Phase transitions and optimal algorithms for semi-supervised classifications on graphs: from belief propagation to graph convolution network
Pengfei Zhou, Tianyi Li, Pan Zhang

TL;DR
This paper studies phase transitions in graph-based semi-supervised classification, proposing an optimal belief propagation algorithm and a graph convolution network, providing new benchmarks and insights into neural network limitations.
Contribution
It introduces a theoretically grounded belief propagation algorithm and a graph convolution network for semi-supervised classification, along with synthetic benchmarks for evaluation.
Findings
Identifies a phase transition limiting clustering performance.
Proposes a belief propagation algorithm that is asymptotically optimal.
Demonstrates BPGCN overcomes sparsity and overfitting issues in practice.
Abstract
We perform theoretical and algorithmic studies for the problem of clustering and semi-supervised classification on graphs with both pairwise relational information and single-point feature information, upon a joint stochastic block model for generating synthetic graphs with both edges and node features.

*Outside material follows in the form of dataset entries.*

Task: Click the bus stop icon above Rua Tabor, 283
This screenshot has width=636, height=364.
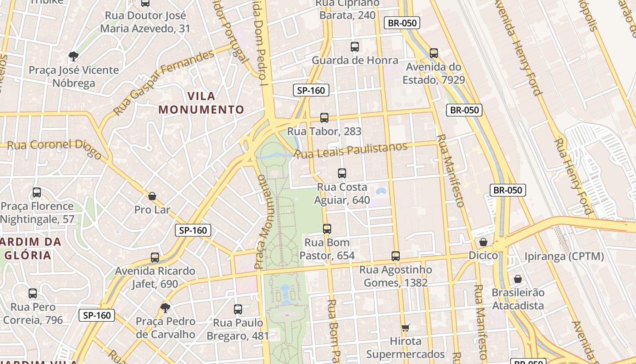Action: point(324,117)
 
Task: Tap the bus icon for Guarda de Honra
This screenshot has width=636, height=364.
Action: point(354,46)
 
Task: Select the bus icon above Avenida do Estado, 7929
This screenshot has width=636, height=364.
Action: point(433,53)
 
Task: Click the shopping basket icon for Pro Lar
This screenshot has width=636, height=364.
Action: point(152,196)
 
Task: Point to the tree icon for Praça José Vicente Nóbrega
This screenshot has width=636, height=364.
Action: point(73,56)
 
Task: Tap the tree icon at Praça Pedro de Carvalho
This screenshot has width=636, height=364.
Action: point(165,308)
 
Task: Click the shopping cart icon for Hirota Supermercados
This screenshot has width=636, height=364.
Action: point(405,328)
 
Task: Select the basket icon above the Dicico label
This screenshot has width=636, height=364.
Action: point(483,242)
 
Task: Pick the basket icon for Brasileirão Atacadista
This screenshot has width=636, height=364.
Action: point(517,278)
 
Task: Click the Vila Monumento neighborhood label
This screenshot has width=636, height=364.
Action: point(201,103)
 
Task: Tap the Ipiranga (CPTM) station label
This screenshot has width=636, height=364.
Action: point(564,256)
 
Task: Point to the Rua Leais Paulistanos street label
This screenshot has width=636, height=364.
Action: point(351,150)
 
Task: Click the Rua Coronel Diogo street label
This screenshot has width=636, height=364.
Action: point(55,147)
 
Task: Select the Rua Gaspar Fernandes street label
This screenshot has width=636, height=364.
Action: point(164,82)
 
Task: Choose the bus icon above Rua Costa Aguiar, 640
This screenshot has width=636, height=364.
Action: point(342,173)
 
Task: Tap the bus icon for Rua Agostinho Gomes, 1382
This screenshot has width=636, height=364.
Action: point(396,256)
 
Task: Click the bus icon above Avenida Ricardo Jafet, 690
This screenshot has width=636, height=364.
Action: point(155,257)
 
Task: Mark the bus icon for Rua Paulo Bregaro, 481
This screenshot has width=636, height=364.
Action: point(238,309)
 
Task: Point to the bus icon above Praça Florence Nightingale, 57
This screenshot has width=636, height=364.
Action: point(37,192)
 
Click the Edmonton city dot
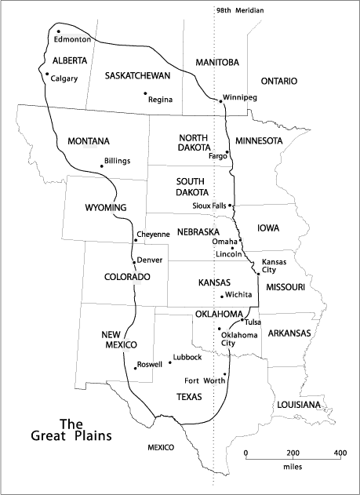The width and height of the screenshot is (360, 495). click(59, 31)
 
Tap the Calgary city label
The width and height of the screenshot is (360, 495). click(64, 78)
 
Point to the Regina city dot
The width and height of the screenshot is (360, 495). click(145, 94)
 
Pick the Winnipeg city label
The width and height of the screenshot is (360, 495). click(240, 97)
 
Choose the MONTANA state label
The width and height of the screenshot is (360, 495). click(88, 141)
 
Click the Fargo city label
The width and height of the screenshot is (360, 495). click(217, 156)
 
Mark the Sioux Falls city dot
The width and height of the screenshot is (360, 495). click(230, 205)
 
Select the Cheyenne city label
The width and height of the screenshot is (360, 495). click(153, 234)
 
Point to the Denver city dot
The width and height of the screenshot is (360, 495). click(134, 261)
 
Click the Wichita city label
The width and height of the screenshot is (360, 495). click(238, 294)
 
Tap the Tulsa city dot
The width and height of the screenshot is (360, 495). click(242, 321)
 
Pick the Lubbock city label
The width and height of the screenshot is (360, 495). click(188, 357)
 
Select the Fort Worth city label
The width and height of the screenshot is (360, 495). click(220, 381)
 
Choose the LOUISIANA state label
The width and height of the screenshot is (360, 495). click(299, 404)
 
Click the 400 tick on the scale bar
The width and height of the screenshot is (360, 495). click(340, 455)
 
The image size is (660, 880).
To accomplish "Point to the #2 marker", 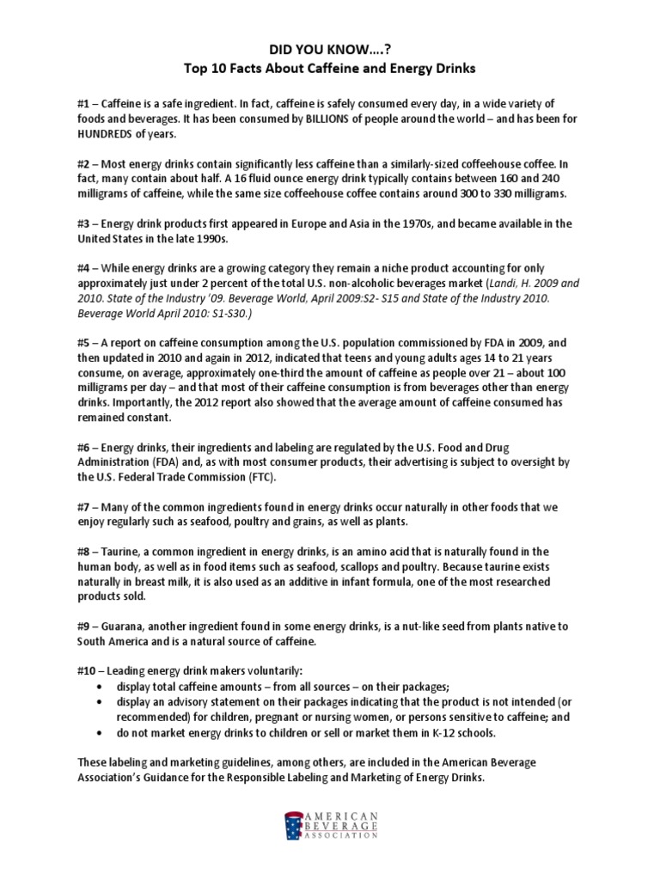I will [85, 164].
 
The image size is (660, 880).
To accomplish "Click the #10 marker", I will [89, 669].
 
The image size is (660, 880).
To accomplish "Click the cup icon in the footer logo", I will [295, 826].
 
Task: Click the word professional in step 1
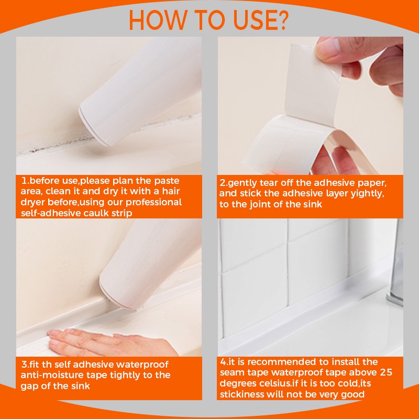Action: [x=152, y=202]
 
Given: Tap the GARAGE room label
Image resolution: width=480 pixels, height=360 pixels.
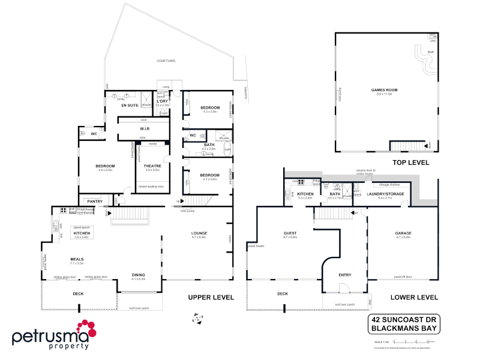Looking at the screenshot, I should point(403,233).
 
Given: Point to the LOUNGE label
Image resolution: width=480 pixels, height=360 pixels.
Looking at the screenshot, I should point(199,233).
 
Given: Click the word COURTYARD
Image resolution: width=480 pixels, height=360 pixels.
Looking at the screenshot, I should point(166,61).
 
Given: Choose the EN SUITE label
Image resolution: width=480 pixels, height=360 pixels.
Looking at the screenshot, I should point(130,105).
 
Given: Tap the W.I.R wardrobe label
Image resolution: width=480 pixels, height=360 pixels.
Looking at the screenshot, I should point(145,128).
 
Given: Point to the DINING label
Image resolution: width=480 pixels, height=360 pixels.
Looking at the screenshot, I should point(139,275).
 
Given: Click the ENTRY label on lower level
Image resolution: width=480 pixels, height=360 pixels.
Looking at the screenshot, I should point(344,275).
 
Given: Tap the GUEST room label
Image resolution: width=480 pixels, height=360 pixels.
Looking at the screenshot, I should point(290,233).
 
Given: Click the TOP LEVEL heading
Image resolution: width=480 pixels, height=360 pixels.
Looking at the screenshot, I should point(413,163).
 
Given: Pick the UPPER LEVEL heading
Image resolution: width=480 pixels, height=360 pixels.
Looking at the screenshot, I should point(211,298).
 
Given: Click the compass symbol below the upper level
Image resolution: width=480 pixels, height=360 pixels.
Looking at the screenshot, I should point(196,318).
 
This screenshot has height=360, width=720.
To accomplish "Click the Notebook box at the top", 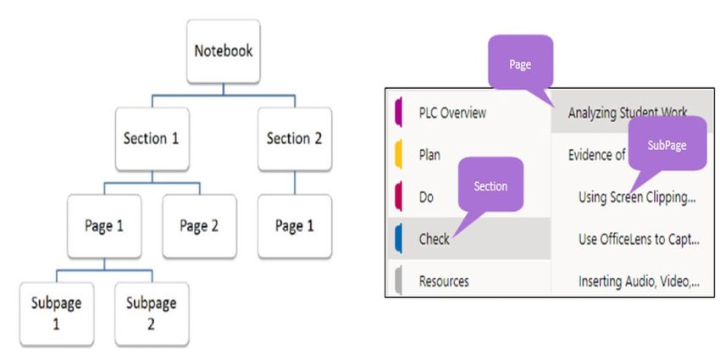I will tap(224, 51).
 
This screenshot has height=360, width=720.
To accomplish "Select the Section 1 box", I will tap(152, 138).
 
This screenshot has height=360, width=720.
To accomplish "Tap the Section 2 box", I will tap(294, 138).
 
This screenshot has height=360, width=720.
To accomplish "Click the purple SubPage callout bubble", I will tap(668, 145).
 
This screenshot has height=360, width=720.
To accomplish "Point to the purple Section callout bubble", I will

Asymptotically exact analysis based on the Bayesian inference of the underlying model are conducted, using the cavity method in statistical physics. Theoretically, we identify a phase transition of the generative model, which puts fundamental limits on the ability of all possible algorithms in the clustering task of the underlying model. Algorithmically, we propose a belief propagation algorithm that is asymptotically optimal on the generative model, and can be further extended to a belief propagation graph convolution neural network (BPGCN) for semi-supervised classification on graphs.…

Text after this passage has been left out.